SAN FRANCISCO-Realty Finance Corp. of Connecticut has sold its original $47-million loan on a class A office building here for approximately $25 million or $200 per square foot, according to a source familiar with the transaction. The building is 250 Montgomery St., a 15-story, 126,736-square-foot office building completed in 1989 at a cost of about $41 million.

The borrower, Lincoln Property Co., paid approximately $47 million or $405 per square foot for the building in late 2006 and defaulted on the loan in late 2008. Prior to the note sale Lincoln agreed to hand over the property to its new creditor in lieu of foreclosure.

The note sale reportedly drew at least one dozen offers. The identity of the ultimate buyer was not immediately available, though it is said to be a private equity firm from the US. A local executive with Lincoln Property Co. did not return a phone call seeking comment. The brokers in the deal, Kurt Altvater of CB Richard Ellis on the sell side and Daniel Cressman of Grubb & Ellis on the buy side, could not immediately be reached Wednesday for comment.

In its first quarter filing with the SEC in March, Realty Finance said the loan matured in March 2009 without payment, pushing it into default. At the time, Realty Finance expected to lose between $0 and $11 million on the sale. The actual loss appears to be closer to $22 million. Whitehall Street Real Estate Funds reportedly had an additional equity position in the building that has been completely wiped out.

Chris Seyfarth, a partner in Ernst & Young’s transaction real estate group tells GlobeSt.com the pricing of the 250 Montgomery note sale–50 cents on the dollar, just like the Hancock Tower sale in Boston–suggests that San Francisco is no different than any other major metro in that real estate values have plummeted. That having been said, he adds that 250 Montgomery is only 55% leased so it’s hard to suggest that the new price point is definitely 50% of what it was at the peak.

“It is class A, and it is a transaction, of which there have been precious few, but this is just one transaction and there is significant vacancy–vacancy the buyer felt was lower than the market average, I suspect,” Seyfarth says. “So while [the deal] is depressing to real estate owners it’s too early to tell.
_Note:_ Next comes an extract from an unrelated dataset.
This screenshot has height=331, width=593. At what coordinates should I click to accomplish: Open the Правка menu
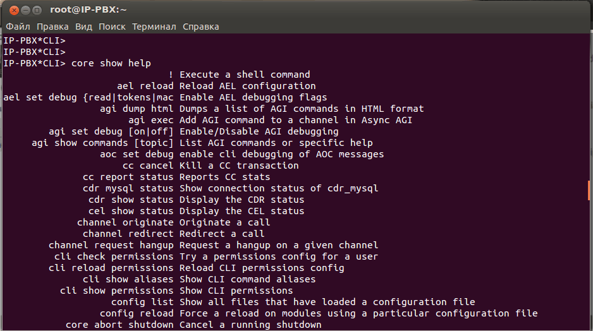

Obviously we may see more of these [types of sale] as more maturities come due.”

Seyfarth says hasn’t looked into the question of why Realty Finance Corp. opted to sell the note at this time but, generally speaking, the answer is this: “If you don’t have to sell into this market, you don’t,” he says.

As a result of the recession, Realty Finance says it has been unable to conduct loan originations or other investment activity and that it is experiencing lower operating margins due to a lack of scale, has a reduced access to capital, if at all, and reduced operating cash flows due to the breach of loan covenants and a reduced asset base.

Realty Finance’s $1.2-billion investment portfolio, which has lost 26% of its value since the start of 2008, is encumbered by non-recourse long-term financing through two CDOs, according to SEC filings. In February, the company was notified that it failed the overcollateralization test for CDO I and that payments—including $488,000 that month–are now being diverted to pay down principal of senior bond holders rather than being paid to Realty Finance until such time the covenant is back in compliance, if ever. At the time Realty Finance said it fully expected CDO II to fail the overcollateralization test as well sometime in 2009.

“With both CDOs out of compliance with overcollateralization covenants, we will have minimal incoming cash flows from our primary business and there is no assurance when or if we will be able to regain compliance with these covenants,” states the SEC filing. “The breach [gives] CDO bondholders the ability to terminate the existing collateral management agreement and remove us as the collateral manager.”